D'après le texte sur le nouveau style architectural en Grande-Bretagne, en quelle année furent commencés la grande galerie et le portique d'entrée de Syon house ?

Texte:
===

Le nouveau style architectural en Grande-Bretagne

C’est en Grande-Bretagne que l’admiration passionnée pour l’Antiquité ressurgie marqua le plus tôt l’architecture et la décoration. Le « palladianisme » mis à la mode par Inigo Jones avait abouti au classicisme d’un Christopher Wren*. La voie palladienne fut suivie par lord Burlington (1694-1753), construisant à partir de 1730 le bâtiment de l’Assemblée à York, réalisation d’un dessin de Palladio lui-même repris de Vitruve. Mais, vers le milieu du siècle, apparaissent les signes d’une transformation du goût dont Robert Adam* fut le principal responsable. La grande galerie et le portique d’entrée de Syon house, commencés en 1761, sont remarquables par une légèreté et une élégance fantaisistes ainsi que par le charme très pompéien de la décoration intérieure. Archéologue, Adam est connu pour sa publication des ruines du palais de Dioclétien à Spalato (auj. Split).

===

Données d'entrée:

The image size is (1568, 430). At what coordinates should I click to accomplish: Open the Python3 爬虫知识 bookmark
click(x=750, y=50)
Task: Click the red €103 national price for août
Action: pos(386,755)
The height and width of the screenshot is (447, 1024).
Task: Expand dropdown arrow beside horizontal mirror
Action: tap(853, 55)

===

Corrigé de l'exercice:
En 1761.